The Starpoint Collective’s representative, Oskus, descends on Switzerland’s particle accelerator thinking that must be where the “world leader is.” S/he is convinced that the Terrans are on the cusp interstellar travel and s/he along with the rest of the collective want to shut that down.
As has been the case with everything to do with Future Quest, the art is what makes these series go. There is just something so comforting about the way this book is going. The inkers in this series, in this case Ryan Hill, really take center stage. Finding that perfect tone to match the 1970s sensibilities of this book while making sure it has appeal to younger readers who want extreme detail and vibrant colors is hard yet Hill and artist Leiber pull it off.
Jeff Parker also tells a totally age appropriate story. Aside from a few people being obliterated by Oskus early on, this is a bloodless battle, which again, fits the 1970s sensibility of the book. The real kicker here is that Ty turns 13 and is in that strange place between boy and man. While turning 13 means one is closer to adulthood than childhood on a calendar, one is not really ready for much. Because Ty has the mind of a child in the body of a man, that is even more evident here. It is hard to do a coming of age story in such a short space, but Parker sticks the landing on this.

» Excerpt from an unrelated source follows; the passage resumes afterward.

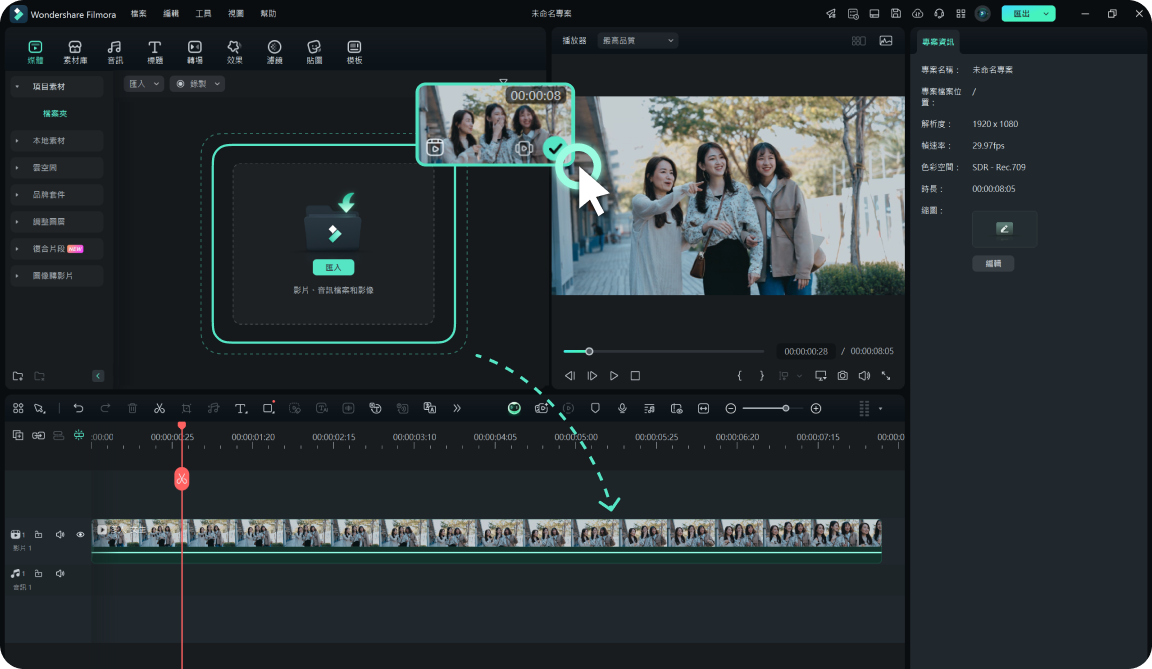Toggle lock on the 影片 1 video track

Do you remember how a paragraph ago I cheered the 1970s sensibility of this book? Well, that is also the weakness. This is a G rated comic from the beginning to end because the two casualties are all but ignored and if one is not looking for the, one does not even notice. Unlike DC’s Superhero Girls series that has a younger audience in its cross-hairs, this comic is clearly reaching to Generation X’s need for nostalgia while keeping it clean enough for those same readers of DC Super Hero Girls. The other HB titles are so much more sharp tongued and Rated M that this book feels quaint in comparison and that can turn off those who loved Wacky Raceland or Scooby Apocalypse.
If you are a Generation Xer with a 10 year old, pick this up and share it with him or her. Then, go to Boomerang and watch some of the original shows together. That will really make this whole experience worth it.